TERNI – “Se non io chi”, il libro del ternano nato a Narni, Stefano Bufi approda a Venezia nell’ambito degli eventi letterari del Padiglione del (Dis)Senso. L’appuntamento è in programma oggi, martedì 4 agosto, alle 18.30, nella ex chiesa di San Leonardo, a Cannaregio. Stefano Bufi presenterà la storia raccontata nel volume, dedicato alla vicenda di un giovane ufficiale svedese che ha scelto di offrirsi volontario in Ucraina. Ad accompagnare l’autore saranno Marina Sorina di NAU, nel ruolo di moderatrice, e Yuri Previtali, ospite speciale.

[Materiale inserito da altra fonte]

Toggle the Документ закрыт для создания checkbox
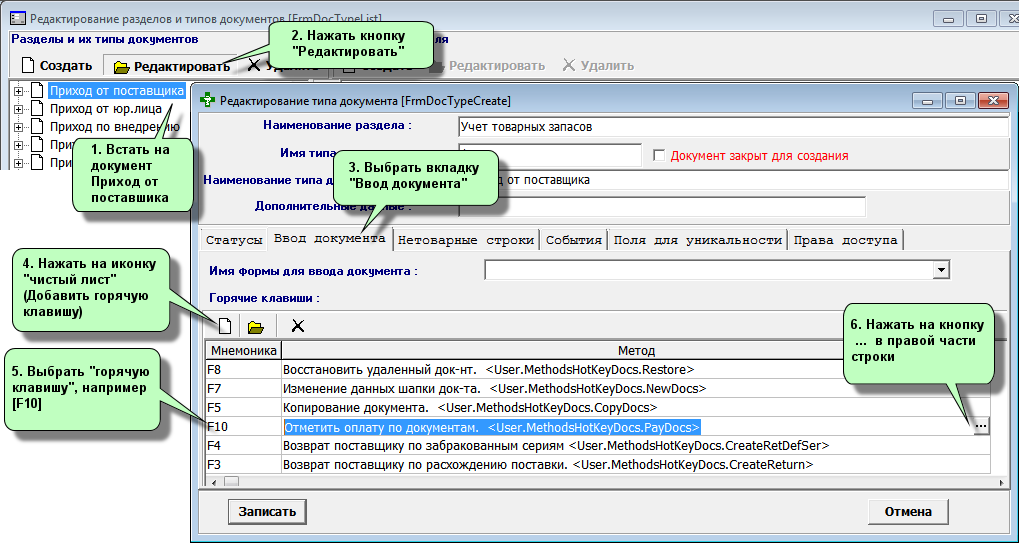 (659, 155)
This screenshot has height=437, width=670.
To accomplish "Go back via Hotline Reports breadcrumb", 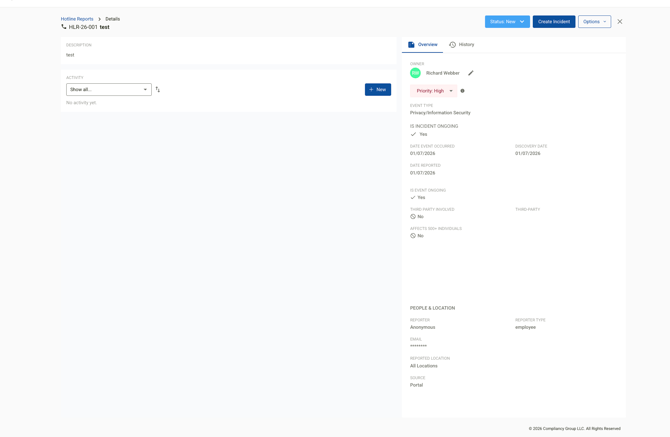I will (77, 19).
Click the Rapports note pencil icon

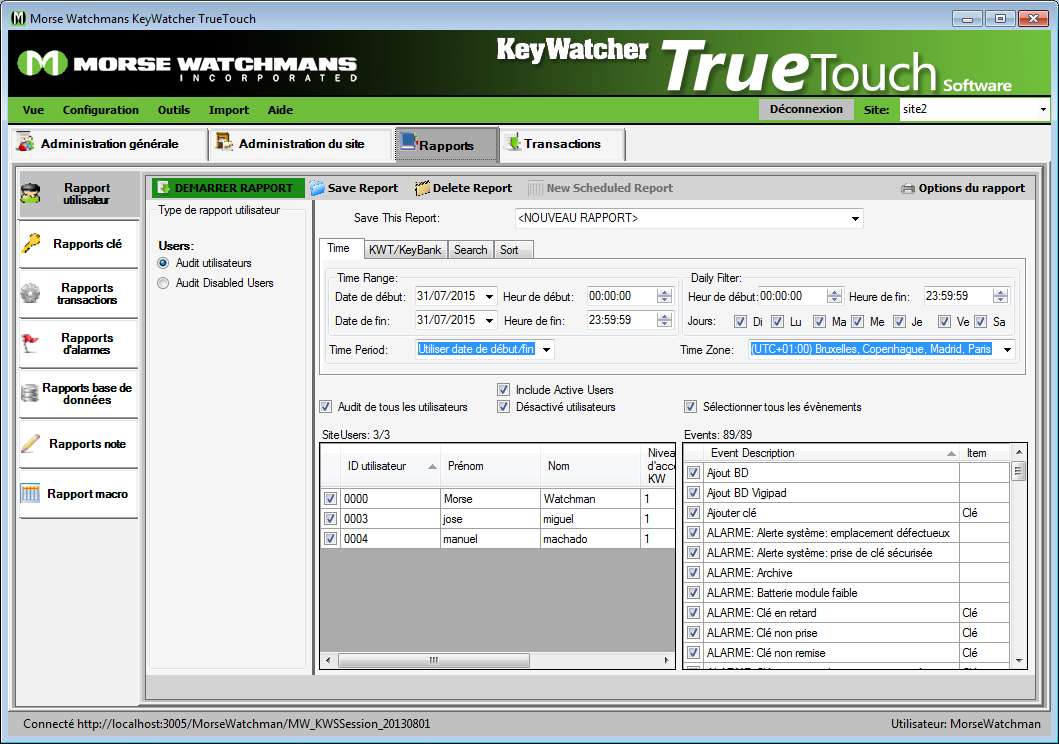[31, 444]
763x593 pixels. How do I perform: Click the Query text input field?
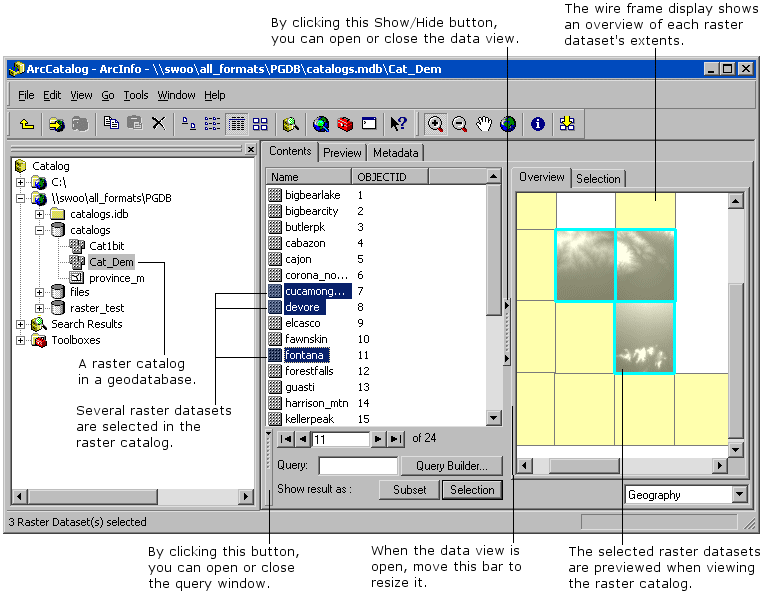(x=357, y=466)
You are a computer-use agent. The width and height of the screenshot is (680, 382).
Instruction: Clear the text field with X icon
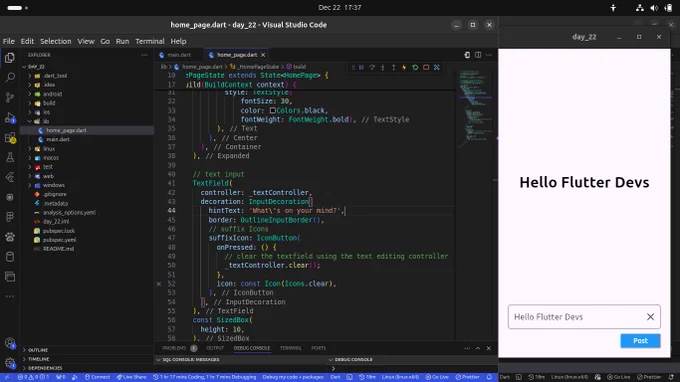(650, 317)
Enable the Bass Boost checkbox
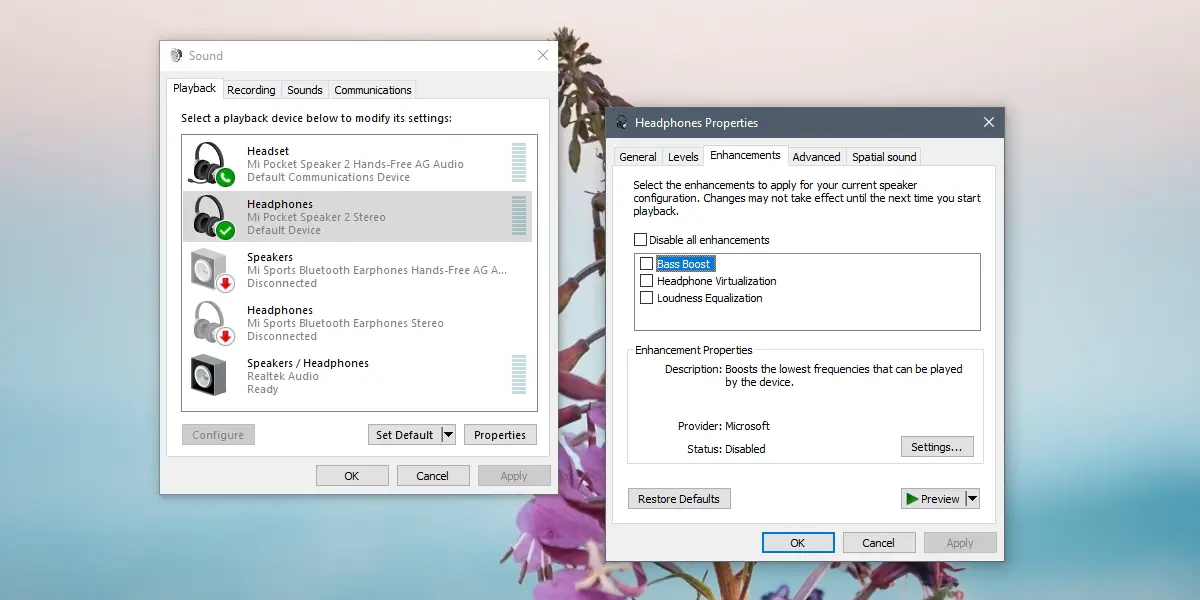1200x600 pixels. (x=646, y=264)
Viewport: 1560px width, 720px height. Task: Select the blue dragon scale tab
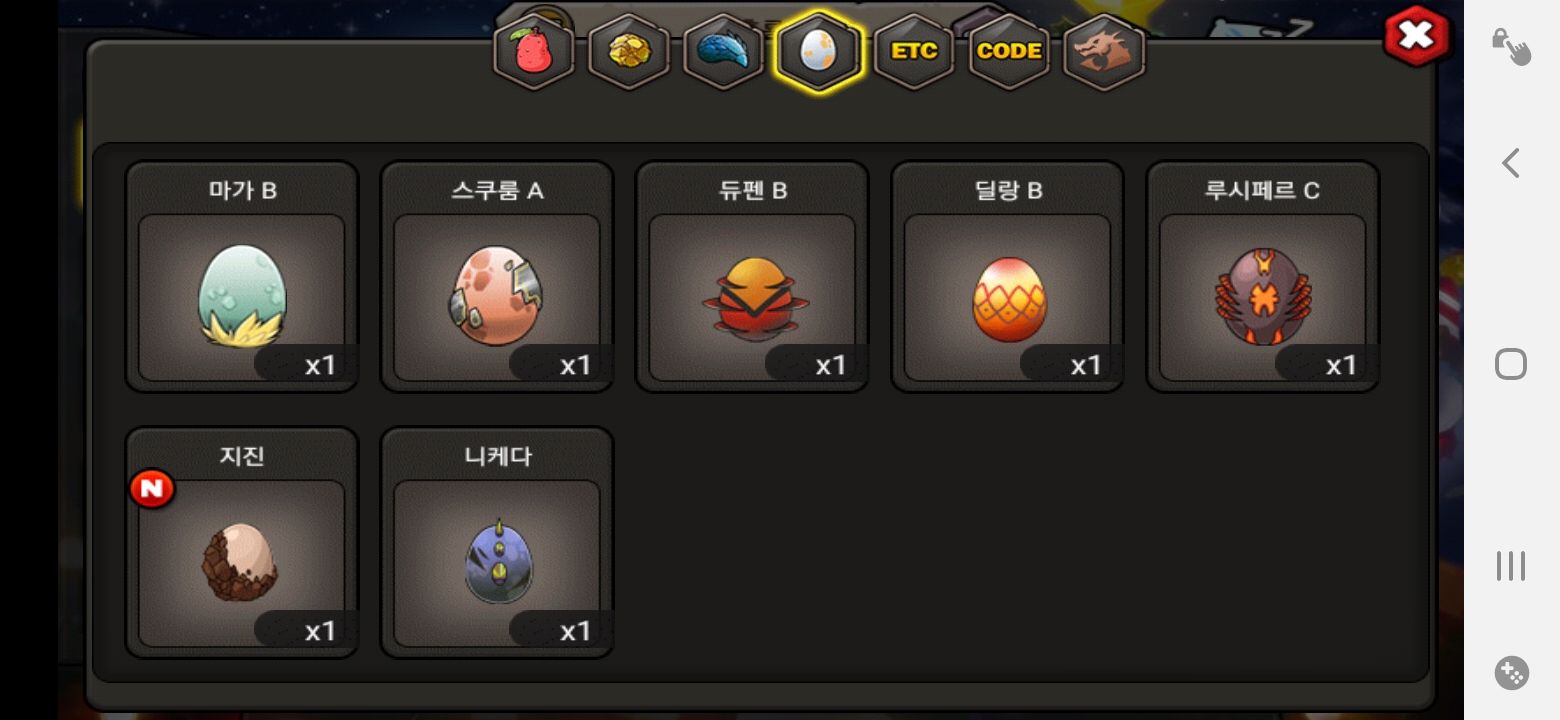(x=724, y=52)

Il Padiglione del (Dis)Senso, organizzato da Memorial Italia e Arts Against Aggression, con la partnership della Fondazione Gariwo di Milano e di NAU – Network Associazioni Ucraine, è ospitato dal 7 luglio al 7 agosto negli spazi della ex chiesa di San Leonardo. Un mese di iniziative che comprende installazioni artistiche, concerti, tavole rotonde ed eventi culturali dedicati a temi come l’art washing, i diritti civili e la guerra. Tra gli artisti presenti figurano Nadia Tolokonnikova, fondatrice delle Pussy Riot, l’artista russa Katia Margolis e l’italiano Nicola Bertoglio.
In questa vetrina internazionale trova dunque spazio anche “Se non io chi”, portando a Venezia un racconto che mette al centro libertà, responsabilità civile, sacrificio e coraggio. Un appuntamento significativo per il libro di Stefano Bufi, che attraverso la vicenda del giovane ufficiale svedese invita a interrogarsi sulle scelte individuali di fronte alla guerra e sul significato della responsabilità personale davanti agli avvenimenti della storia.